Get to know kids’ jokes. This is good advice for marketers because kids’ jokes clearly demonstrate the process of creating interest, delivering a payoff and being remembered. It’s good advice for parents too, because they give your children something to laugh about other than poo.
What marketers can learn from kids’ jokes
Talking to children is not that different from talking to adults. They both want something simple they can relate to emotionally and rationally.
Why did the chicken cross the road?
You’re a kid. You’ve been crossing the road since your stroller days. So when someone asks you why the chicken crossed the road, you can clearly picture what a chicken crossing the road looks like. You get the premise. That makes you far more likely to take interest.
Imagine the joke was, “Why did the chicken cross the Bering Strait?” The punchline’s the same and works just as well, but you don’t know what the Bering Strat is so the premise has no meaning to you.
As a kid, you may say something like “I don’t care.”As an adult, you’ll think it instead and move on.The advice for marketers: Simplify your story. Make it relatable.
Knock, knock…?
A knock, knock joke is the perfect example of how to encourage and curate user-generated content. It’s a simple, repeatable con-struct that gives clear space for the storyteller to contribute to the continuing narrative.
Here are four different directions for four different types of kids.
The bookworm
Knock knock…?
Who’s there?
Spell.Spell who?
Okay, okay: W. H. O.
The hopeless romantic
Knock knock…?
Who’s there?
Olive.Olive who?
Olive you. Do you love me, too?
The kid who still wants to joke about poo
Knock knock…?
Who’s there?
I smell mop.
I smell mop who?
Ewwwww.
The future editor
Knock knock…?
Who’s there?
To.
To who?
It’s to whom.
The advice for marketers is to make sure the content creation parameters you set are equally clear, easy and well-designed to let creativity shine. The right concept could go on for years.

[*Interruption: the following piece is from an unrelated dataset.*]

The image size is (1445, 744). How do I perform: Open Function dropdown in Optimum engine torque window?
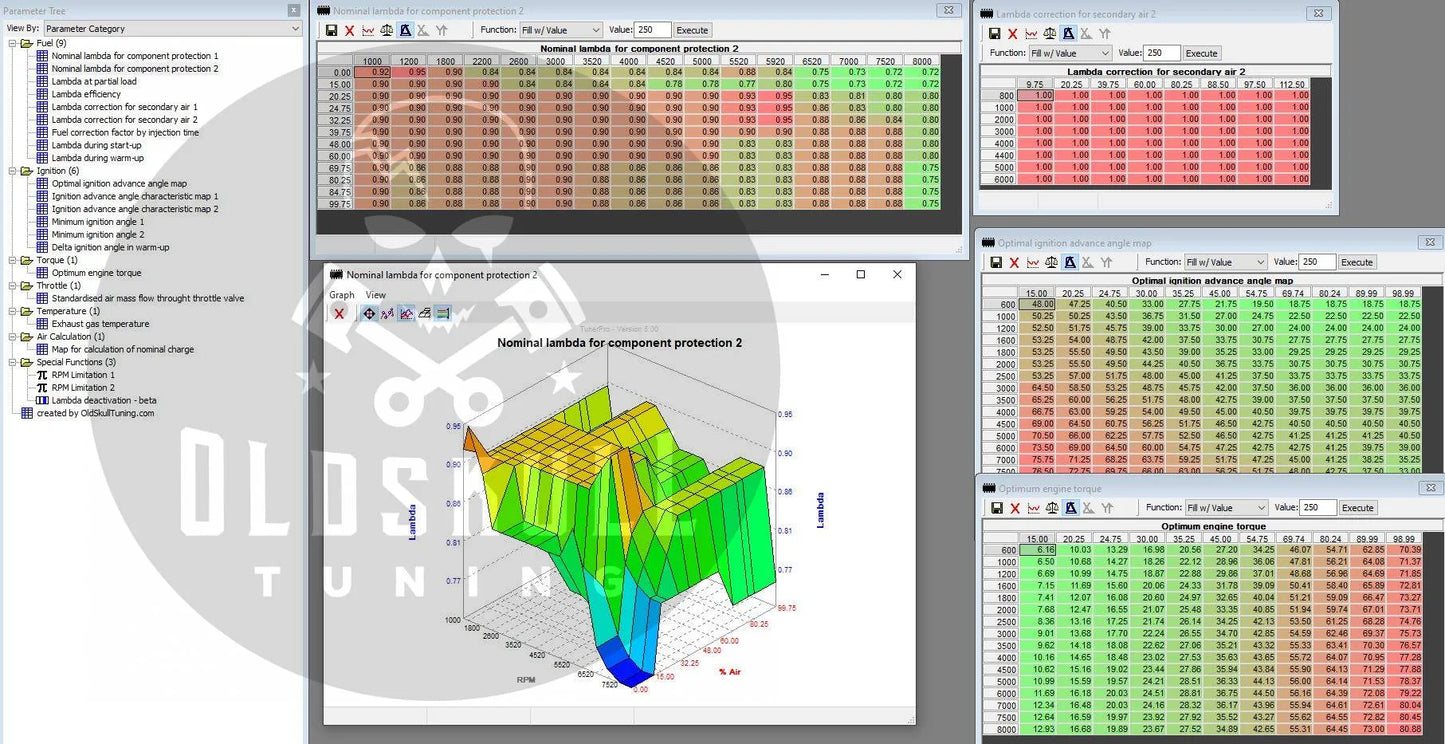click(1226, 508)
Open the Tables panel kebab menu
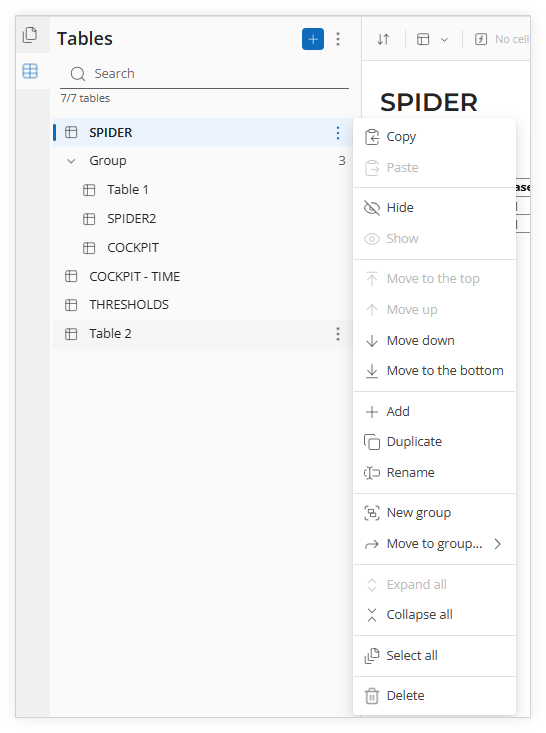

What did the big flower say to the little flower?
You can see the little flower with its cute green stem and little white petals standing next to the hairy-stemmed flower with brilliant yellow plumage. And you’re thinking “is there some mind-blowing wisdom this older flower has that I don’t?”
You want to know, don’t you? You have to know. Marketers call this FOMO. It stands for “fear of missing out,” and if you can create it for your brand or product, you’ll have won at marketing.
FOMO starts with need.
In the joke’s case, it’s the need for wisdom from the older flower so you can better understand your future as an up-and-coming flower.
In your case, it might be the most secluded beach in the Caribbean because you need to know what it feels like to truly unplug. Or it’s a data package with the most overage flexibility because you need to never worry about cutting an important conversation short.
Here’s he advice for marketers is to figure out what keeps an audience up at night and give them a way to sleep easier. No one’s gonna want to miss out on that.
Oh, and the big flower said, “Hey, bud.”